An unauthenticated remote attacker can cause temporary denial of service by submitting a crafted long string (typically 10,000–50,000+ characters) to any endpoint that passes user input to `moment()`, `moment.duration()`, or related parsing functions. This blocks the Node.js event loop, degrading or halting service for all concurrent users until the regex completes or the process is restarted.

Severity Justification

CVSS Base score of 5.3 per IBM X-Force (CVE-2016-4055); some sources rate it up to 6.5. Network-accessible, no authentication required, no privileges needed, but impact is limited to availability (DoS) only — no confidentiality or integrity impact. Exploitability is conditional on user-supplied input reaching the vulnerable parsing functions without length validation.

Affected Components

  • Moment.js < 2.15.2 (CVE-2016-4055 — duration() ReDoS)
  • Moment.js < 2.19.3 (CVE-2017-18214 — date string parsing ReDoS)
  • Moment.js 2.18.0 – 2.29.3 (CVE-2022-31129 — RFC2822 preprocessor ReDoS)

Remediation Steps

  1. Upgrade Moment.js to version 2.29.4 or the latest available (2.30.1). Run: npm install moment@latest or yarn add moment@latest
  2. Given that Moment.js is now in maintenance-only mode with no active development, strongly consider migrating to a modern alternative: Day.js (API-compatible drop-in, ~2KB), date-fns (tree-shakeable, functional), or the native Temporal API (where supported).
  3. If an immediate upgrade is blocked by compatibility constraints, add an input length guard before any call to Moment.js parsing functions — reject or truncate strings exceeding 200 characters.
  4. After upgrading, run your existing test suite and spot-check any date formatting or parsing logic to confirm behaviour is unchanged across the version jump.
  5. Add Moment.js (or its replacement) to your dependency monitoring pipeline (e.g. npm audit, Dependabot, Snyk) to catch future advisories automatically.

Verification Steps

  1. Run npm list moment or yarn list moment to confirm the installed version is 2.29.4 or later.
  2. Run npm audit and verify no Moment.js advisories are reported.
  3. If migrating to Day.js or date-fns, run your full test suite and confirm all date-related functionality passes.
  4. Optionally, use a tool like retire.js or OWASP Dependency-Check in your CI pipeline to flag vulnerable library versions going forward.

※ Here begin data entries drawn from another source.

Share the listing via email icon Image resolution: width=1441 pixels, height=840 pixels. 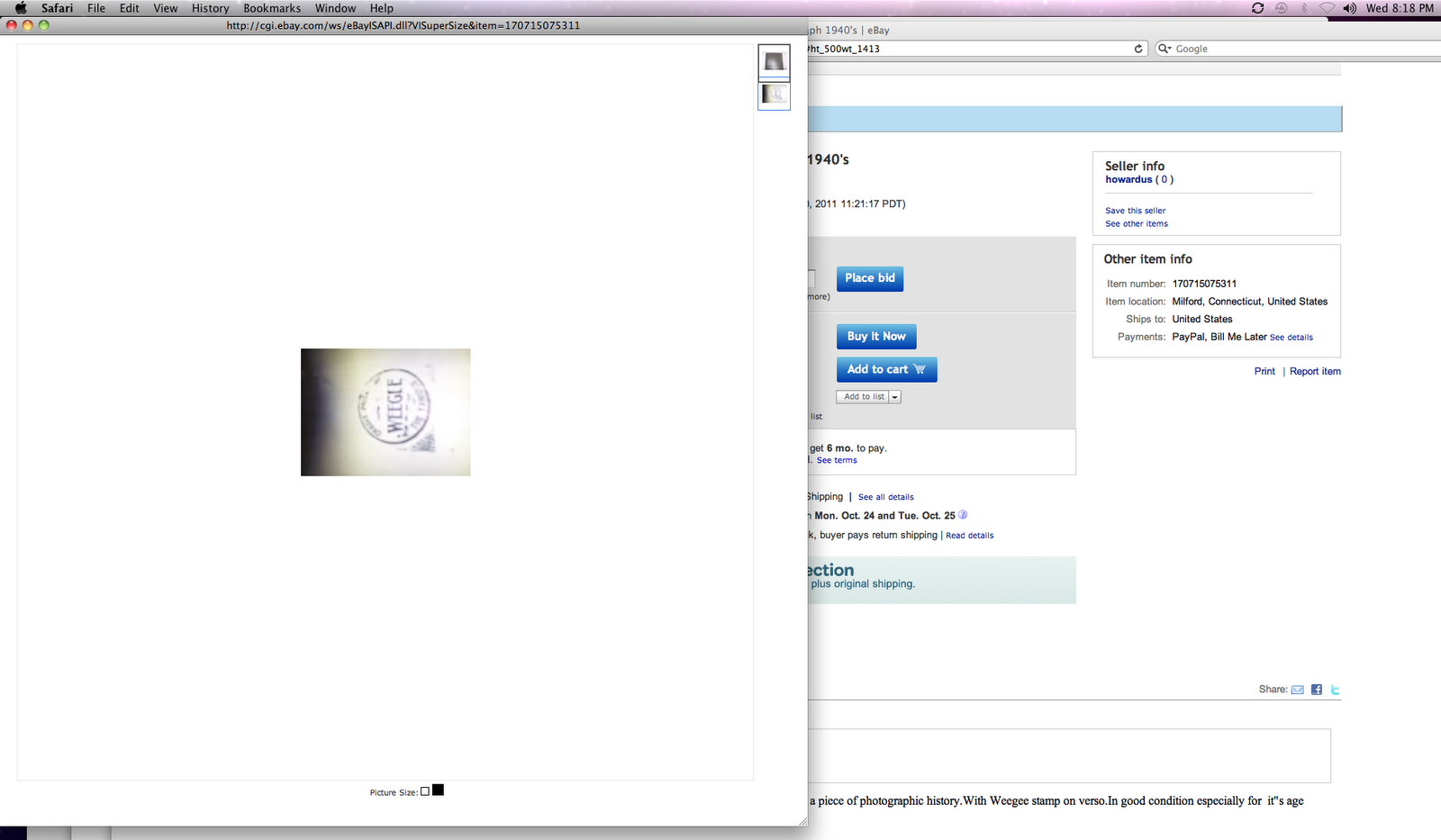(1297, 690)
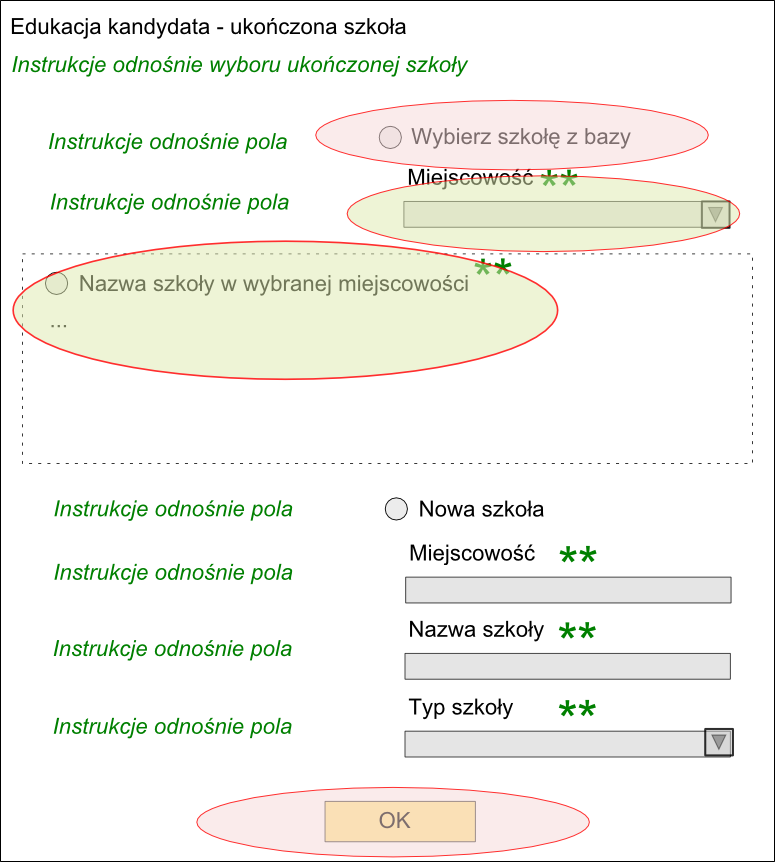Select the 'Nowa szkoła' radio option
775x862 pixels.
pyautogui.click(x=396, y=509)
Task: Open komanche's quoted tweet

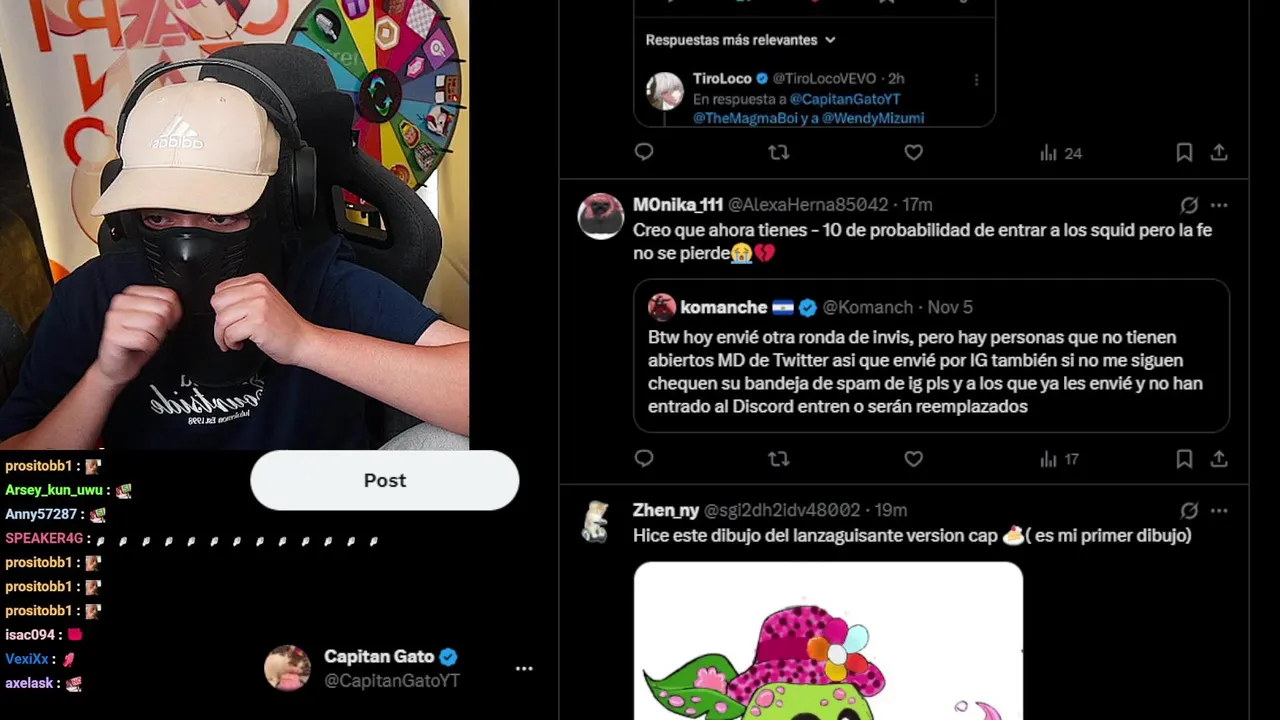Action: pyautogui.click(x=931, y=356)
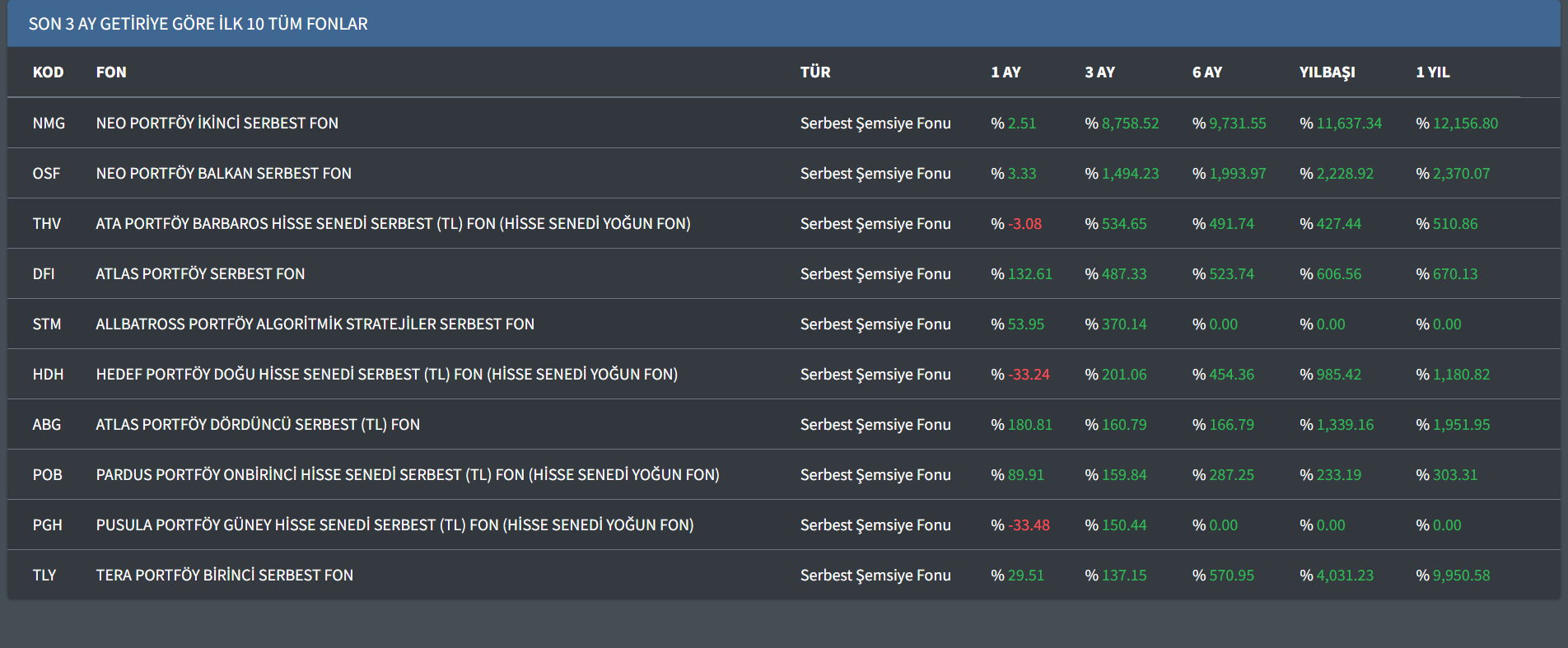
Task: Open ATLAS PORTFÖY SERBEST FON details
Action: [200, 273]
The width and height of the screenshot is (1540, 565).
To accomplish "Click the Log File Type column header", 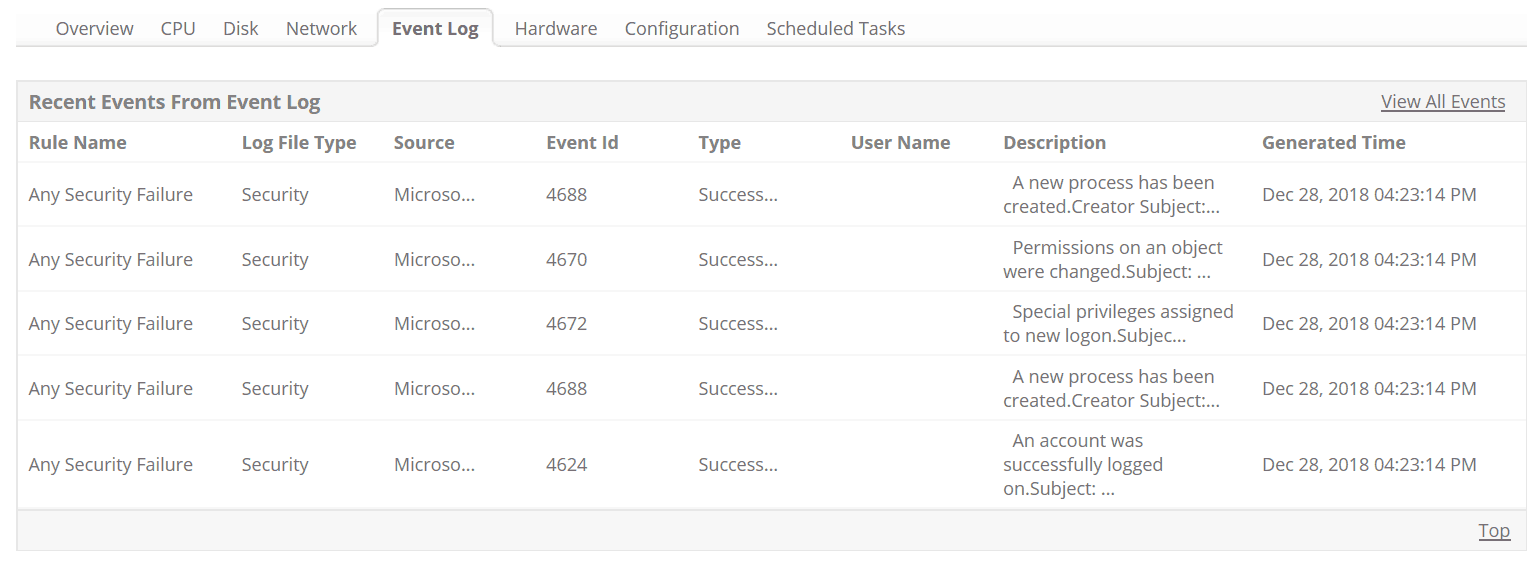I will point(299,143).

Code Examples (javascript)

Vulnerable
const moment = require('moment');

// Vulnerable: user input passed directly without length check
app.post('/calculate-duration', (req, res) => {
  const duration = moment.duration(req.body.input); // ReDoS if input is very long
  res.json({ duration: duration.asSeconds() });
});
Fixed
// Option A: Upgrade and add input length guard (works with any version)
const moment = require('moment'); // ensure >= 2.29.4

app.post('/calculate-duration', (req, res) => {
  const input = req.body.input;
  if (typeof input !== 'string' || input.length > 200) {
    return res.status(400).json({ error: 'Invalid input' });
  }
  const duration = moment.duration(input);
  res.json({ duration: duration.asSeconds() });
});

// Option B: Migrate to Day.js (drop-in compatible for most use cases)
const dayjs = require('dayjs');
const duration = require('dayjs/plugin/duration');
dayjs.extend(duration);

app.post('/calculate-duration', (req, res) => {
  const input = req.body.input;
  if (typeof input !== 'string' || input.length > 200) {
    return res.status(400).json({ error: 'Invalid input' });
  }
  const d = dayjs.duration(input);
  res.json({ duration: d.asSeconds() });
});

Best Practices

  • Always validate and limit the length of user-supplied strings before passing them to any date/time parsing library — 200 characters is a safe upper bound for any legitimate date-time string.
  • Prefer actively maintained libraries; Moment.js has been in maintenance-only mode since 2020 and will not receive new security patches beyond critical fixes.
  • Integrate automated dependency scanning (npm audit, Dependabot, or Snyk) into your CI/CD pipeline to surface vulnerable library versions before they reach production.
  • Apply rate limiting on public API endpoints that perform CPU-intensive operations to reduce the blast radius of any ReDoS or DoS attempt.